WORK TO BE COMPLETED:
Should an entry contain an image, leave the image out and repeat the entry's text exactly.
━━━
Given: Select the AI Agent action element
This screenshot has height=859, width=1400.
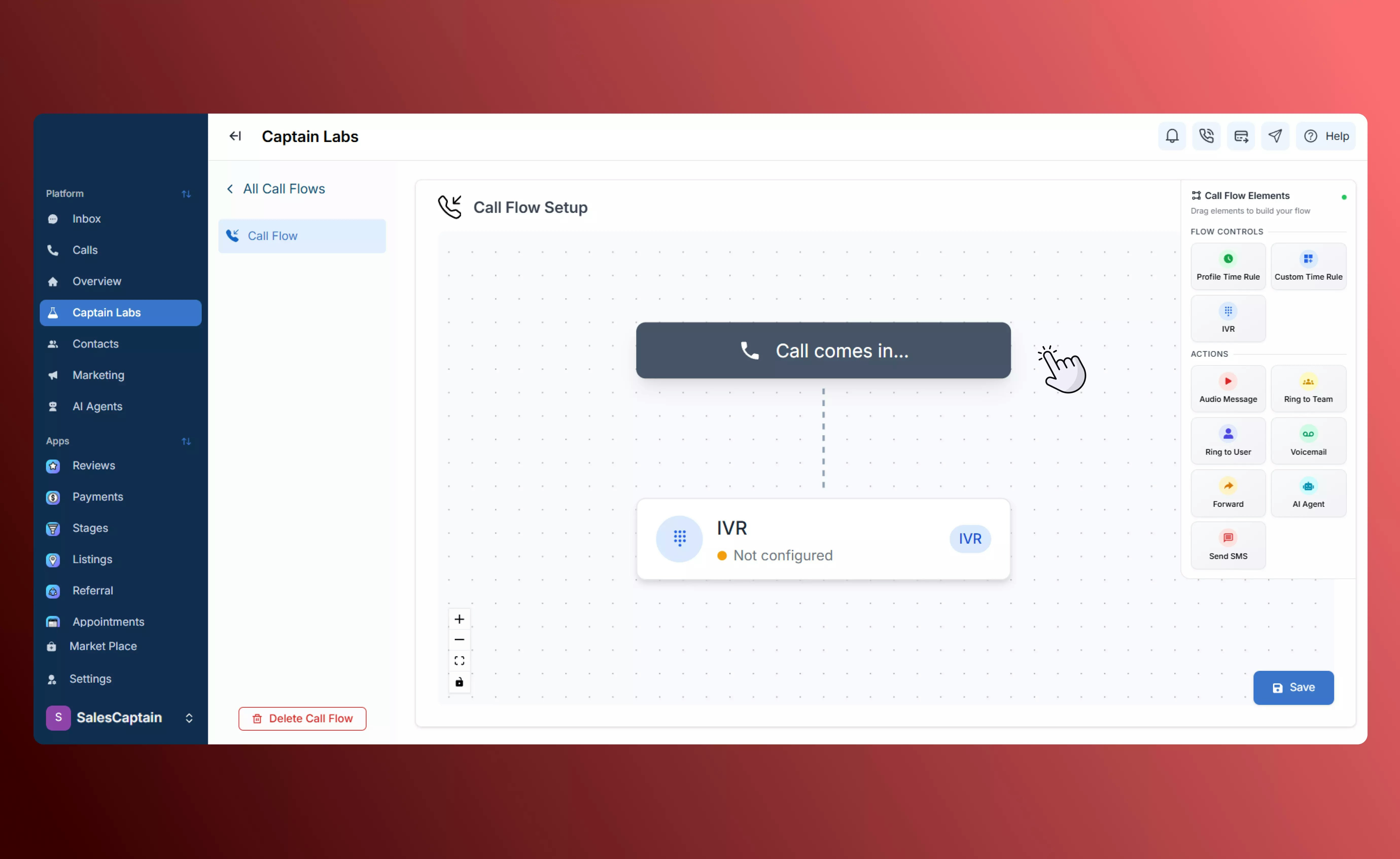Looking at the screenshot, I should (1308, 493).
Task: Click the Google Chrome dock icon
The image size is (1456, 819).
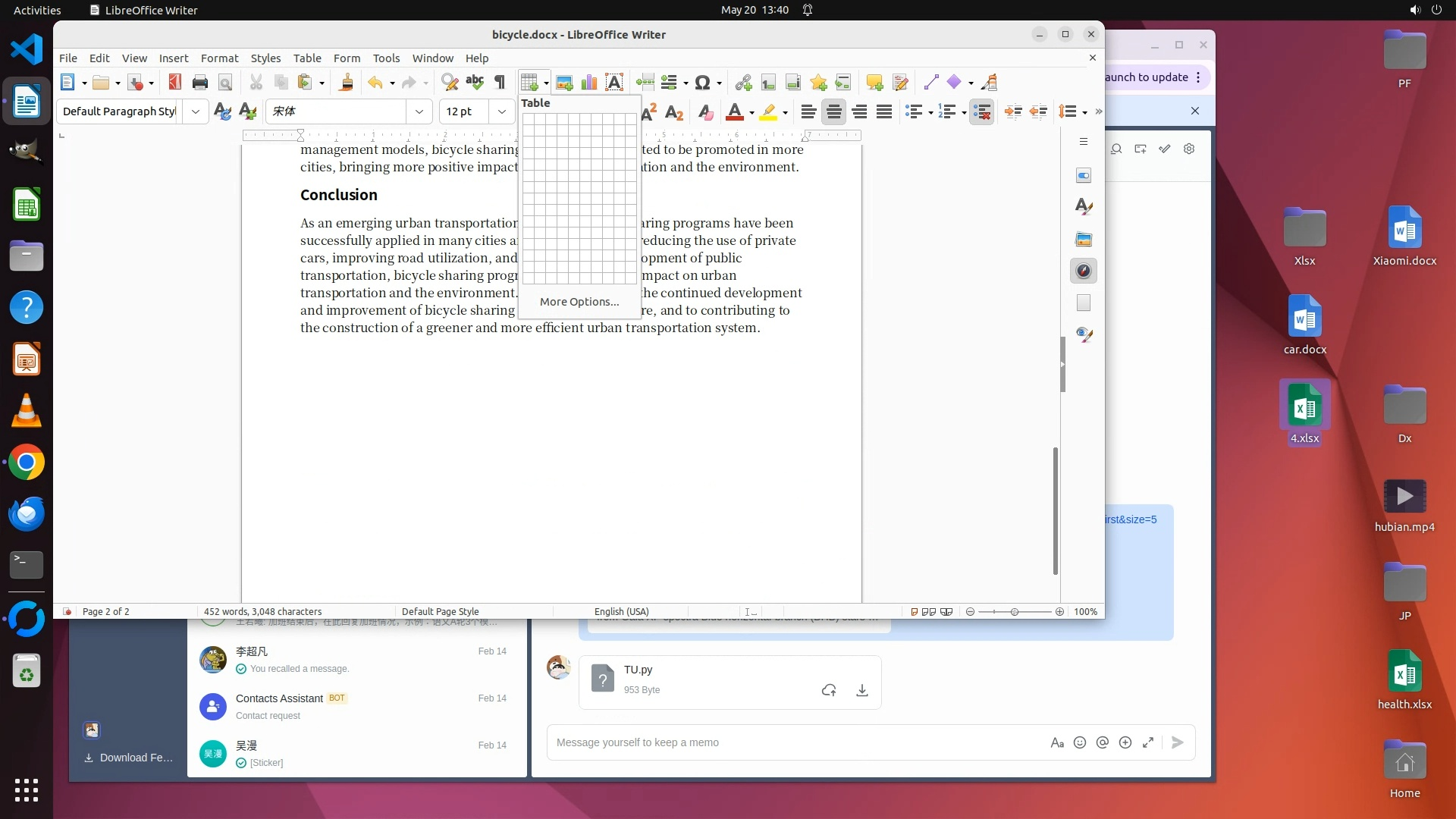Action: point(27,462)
━━━
SOLUTION FOR THIS TASK:
Given: Select the AI Agent action element
This screenshot has height=859, width=1400.
Looking at the screenshot, I should (1308, 493).
Task: Click the Google Chrome dock icon
The image size is (1456, 819).
Action: point(27,462)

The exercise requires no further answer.